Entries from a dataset
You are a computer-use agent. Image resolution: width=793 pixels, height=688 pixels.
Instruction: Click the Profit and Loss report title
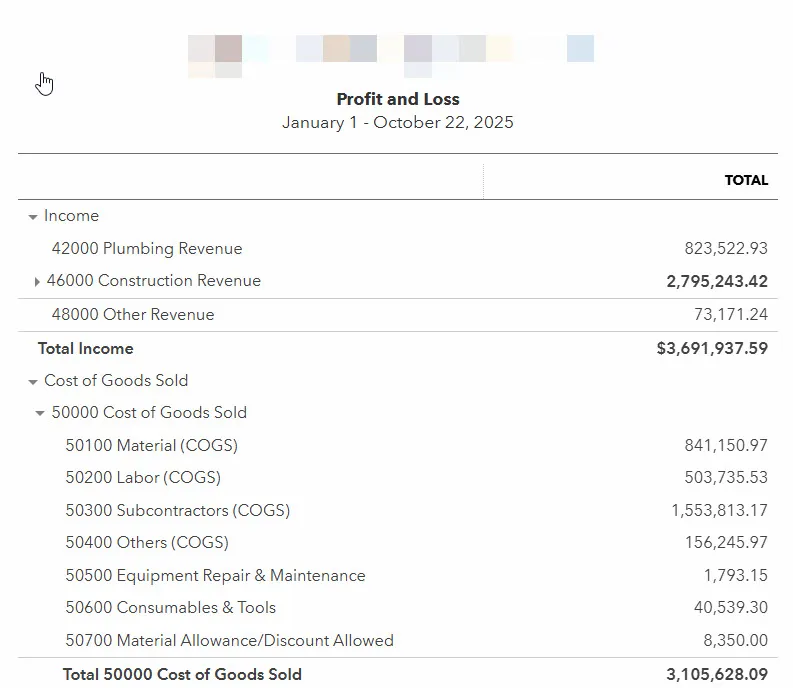[x=397, y=99]

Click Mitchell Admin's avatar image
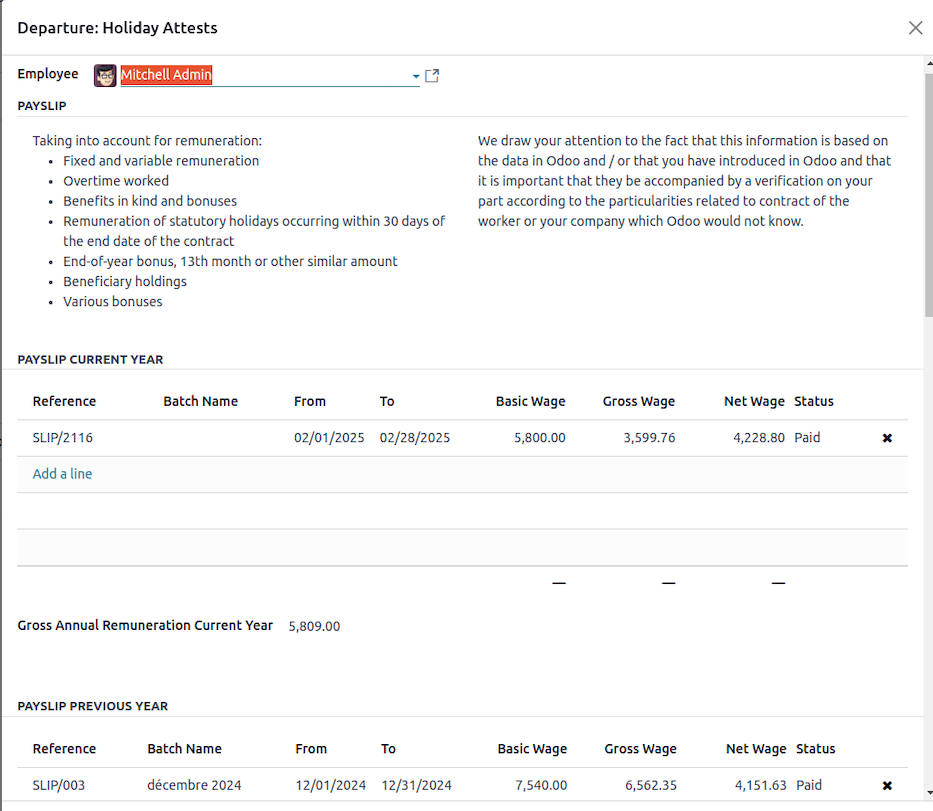104,75
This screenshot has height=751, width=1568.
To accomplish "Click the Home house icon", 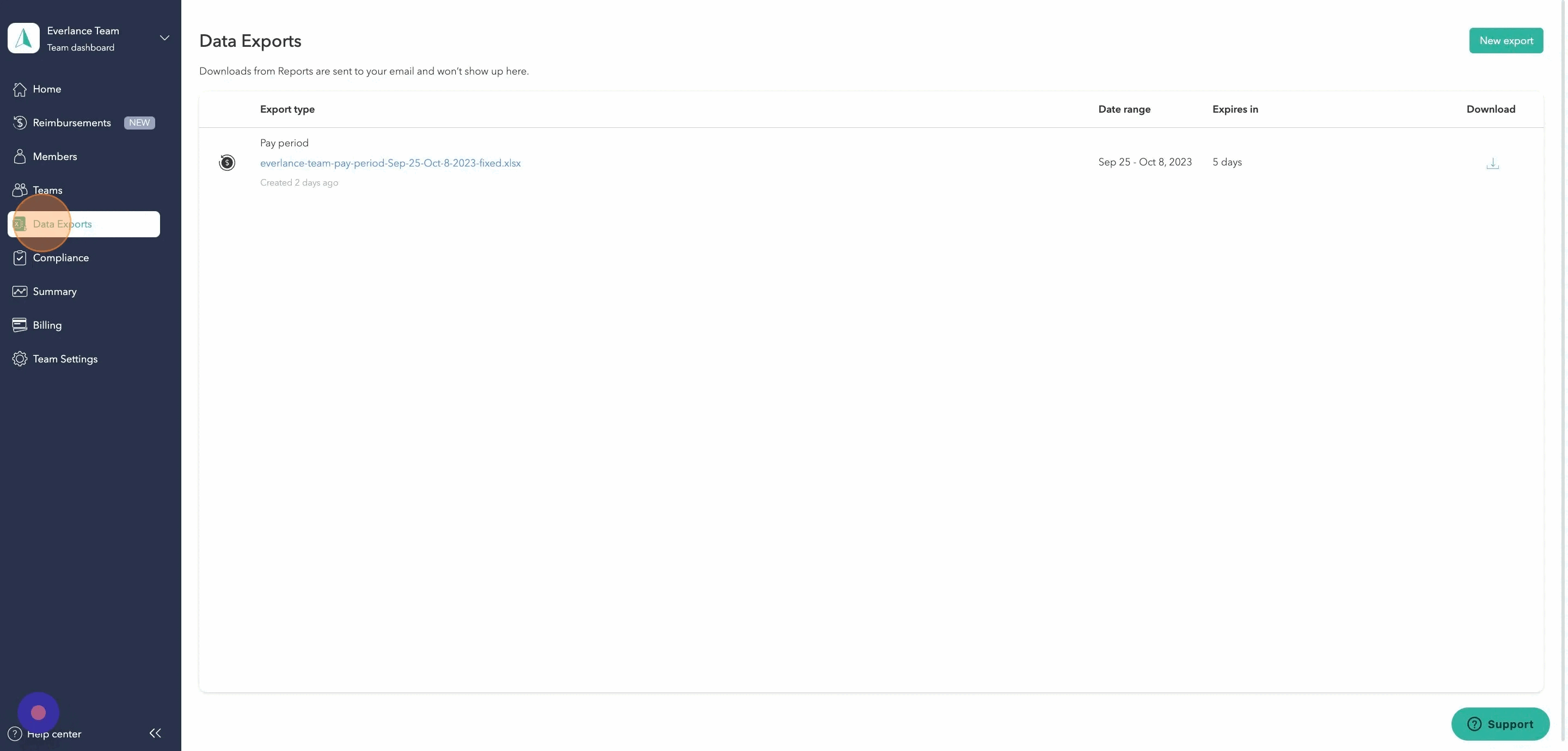I will pyautogui.click(x=20, y=89).
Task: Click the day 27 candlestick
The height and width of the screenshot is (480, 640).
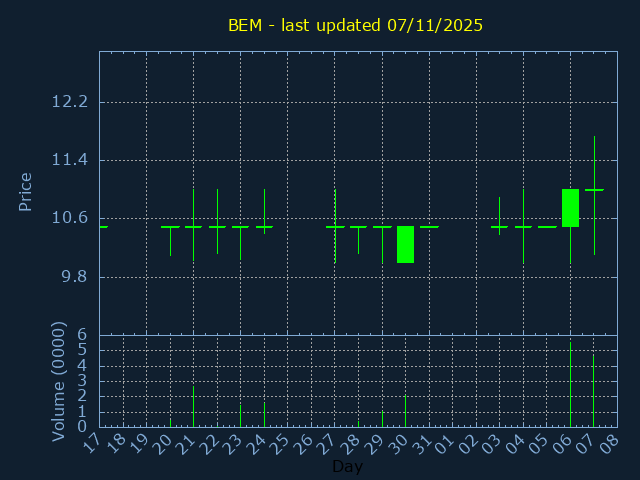Action: coord(335,227)
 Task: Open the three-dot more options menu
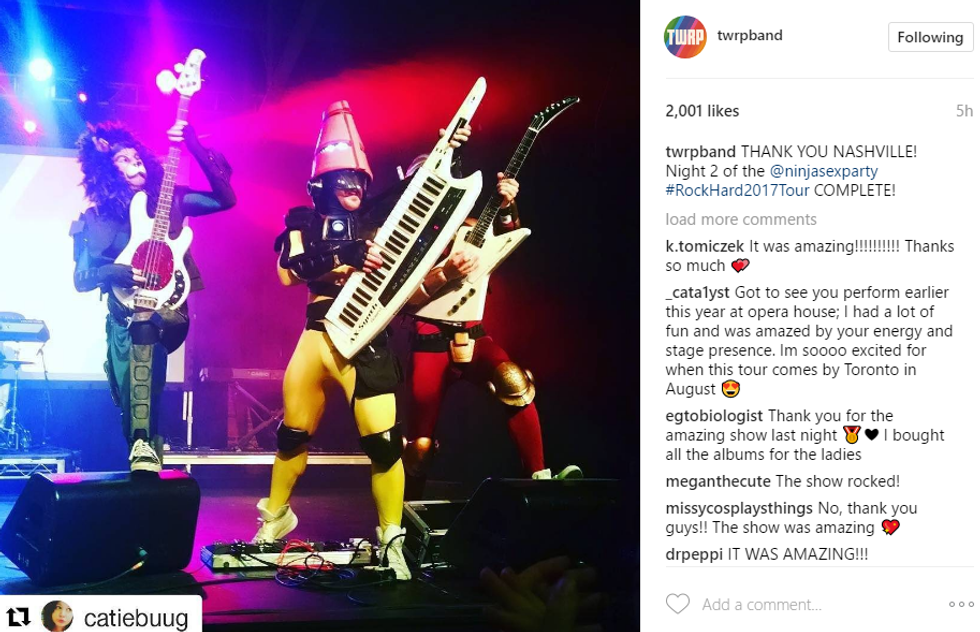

THE REQUEST:
Show every line of the entries above that contains the string "height". Case counts.

RESPONSE TO THIS TASK:
You are a computer-use agent. Image resolution: width=793 pixels, height=688 pixels.
This screenshot has height=751, width=1568.
The height and width of the screenshot is (480, 640).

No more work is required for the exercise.